Let me pick up on several other statements in the article regarding patients and what they want:
“People want coordination. Not necessarily (organisations) integration”
“People want care. Where it comes from is secondary…this means no big gaps…”
“Patients should be able to say “I was always kept informed”
“Shared knowledge of the patient…”
“I could see my health and social care record at any one time to check what was going on”.

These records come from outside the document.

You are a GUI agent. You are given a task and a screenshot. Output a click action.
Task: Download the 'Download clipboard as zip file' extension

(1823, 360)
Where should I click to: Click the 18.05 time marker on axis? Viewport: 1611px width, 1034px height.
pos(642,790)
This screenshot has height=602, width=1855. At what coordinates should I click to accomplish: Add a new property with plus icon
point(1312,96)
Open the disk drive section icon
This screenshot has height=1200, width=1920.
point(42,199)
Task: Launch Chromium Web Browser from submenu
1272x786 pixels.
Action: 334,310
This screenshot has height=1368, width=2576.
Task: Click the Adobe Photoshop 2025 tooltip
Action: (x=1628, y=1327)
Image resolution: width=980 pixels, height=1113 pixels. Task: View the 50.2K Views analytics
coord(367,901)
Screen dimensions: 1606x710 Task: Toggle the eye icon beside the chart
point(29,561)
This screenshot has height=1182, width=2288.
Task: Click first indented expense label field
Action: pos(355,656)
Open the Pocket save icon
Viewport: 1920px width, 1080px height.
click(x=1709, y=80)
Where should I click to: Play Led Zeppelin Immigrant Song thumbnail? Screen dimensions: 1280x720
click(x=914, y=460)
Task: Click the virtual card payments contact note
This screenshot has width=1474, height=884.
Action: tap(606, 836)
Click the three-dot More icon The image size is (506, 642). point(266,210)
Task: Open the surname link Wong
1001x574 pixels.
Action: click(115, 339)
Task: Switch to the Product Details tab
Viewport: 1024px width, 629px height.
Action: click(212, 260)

If your data is not in order, how can you even start to deliver an integrated approach to the provision of care or facilitate those areas that the author cites as being important to patients? Being able to provide data to the people who need it, when they need, where they need it requires a clearly considered and defined healthcare data management strategy and I would stress ‘healthcare’ here. Many vendors have vanilla, non-industry specific, data management solutions that do not ‘speak the language of healthcare’. So it’s important that care providers work with data management specialists that understand the nuances and intricacies of this sector.

Fundamental to providing integrated care is the ability to store data efficiently and intelligently, protect sensitive patient data, and share data across individuals, departments and organisations. Only by doing this, can care be truly integrated, or in the words of the patients, “coordinated”.